Hasta que un día, más temprano que tarde, le propuso matrimonio. La Madrina, que para entonces había logrado algunos avances en su trabajo social con Blanca, apoyó la idea y empezó a animar a su protegida. La familia de Pedro, en cambio, se opuso rotundamente: no entendían que él escogiera como esposa a una prostituta y pensaban que corría el peligro de que algún día se los devolviera en una bolsa negra.

Un mundo con paredes

Pedro y Blanca desfilaron sobre una alfombra roja en la iglesia de El Voto Nacional el día de su matrimonio: un 24 de diciembre. No fue fácil convencer a un cura para que los casara. En varios templos, después de oír la confesión de la Bavaria, les cerraban la puerta. Por eso fue aún mayor la alegría de la pareja, a la que acompañaron en su día muchos amigos, entre los que había ladrones y prostitutas, y no faltaron los que prendieron un cacho de marihuana en la iglesia o lanzaron voladores bajo el techo.

Celebraron hasta el amanecer con chicha y cerveza y adornaron el salón con claveles recogidos del suelo en el mercado de Paloquemao.
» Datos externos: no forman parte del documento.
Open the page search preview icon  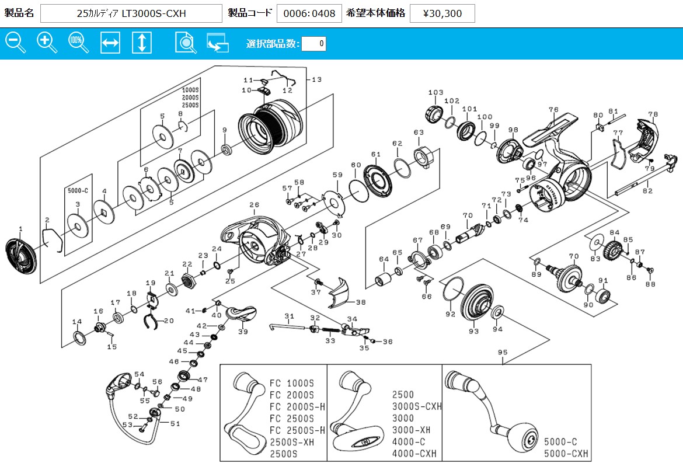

Pedro le había pedido a su mujer que nunca más se volviera a parar en una esquina a buscar clientes, se había convencido de que el pasado era pasado y estaba dispuesto a olvidar los malos pasos de Blanca. Pensaba, sin embargo, que todo cambiaría como por arte de magia desde que recibieran la bendición del cura, pero tuvo que extender su paciencia mientras ella se acostumbraba a una vida que le era del todo nueva.

La llevó a vivir a un cuarto humilde en el barrio Juan Rey, pero no había pasado aún una semana, cuando su esposa se fue una noche a El Cartucho para celebrar con sus parceros y se demoró tres días. A Blanca le tomó mucho tiempo entender que su casa tenía cuatro paredes, porque su mundo era la calle. Le costó aceptar que Pedro tuviera una familia a la que visitaba de vez en cuando y que la gente durmiera de noche y estuviera despierta en el día. Su horario funcionaba al revés: por eso, cuando Pedro regresaba del trabajo —ha sido vigilante, obrero, conductor y mensajero— encontraba a la mujer dormida y a los tres niños con hambre y orinados.

Amor verdadero

Varios meses después de vivir juntos, Pedro invitó a Blanca a un hotel. Había puesto velas en la habitación y se esforzó por ser romántico. Le quitó la ropa lentamente, le dijo palabras bonitas y la convenció de que pasaran la noche allí: ella solo entendía esos sitios como lugares de paso. "Ese fue el día que conocí el verdadero amor", asegura Blanca, aunque a la mañana siguiente, cuando se despertó y comprobó que los dos estaban desnudos, salió despavorida y le confesó a su madrina que no quería vivir más con su esposo. Estaba avergonzada: no quería que Pedro pensara que eso lo había vivido con otros hombres.

Nohora le hizo entender que eso era el amor, y la vida de Blanca cambió para siempre. A punto de cumplir cuarenta años, agradece a Dios que la Madrina y Pedro se hubieran cruzado en su camino. "Ella no me parió, pero me enseñó a vivir. Y él me enseñó a amar y a entender el significado de la palabra familia". Al poco tiempo de casados, Pedro reconoció como propios a los tres hijos que Blanca tuvo antes del matrimonio.

En más de una ocasión tuvo que demostrarles a otros hombres que ella era ahora su mujer: nadie más tendría el derecho de desearla en adelante. De su unión tienen tres hijos más, el menor de ocho años. Blanca se convirtió en la mano derecha de Nohora Cruz en la Fundación Vida Nueva, que trabaja con las uñas y por cuenta de donaciones de gente de buena voluntad en la rehabilitación de 258 mujeres que han vivido experiencias tan duras y dolorosas como la de ella. Mujeres a las que Blanca les repite casi a diario que existe una posibilidad de ser felices, y las anima a encontrar un hombre como Pedro, "que no se enamoró de un cuerpo, sino de un corazón".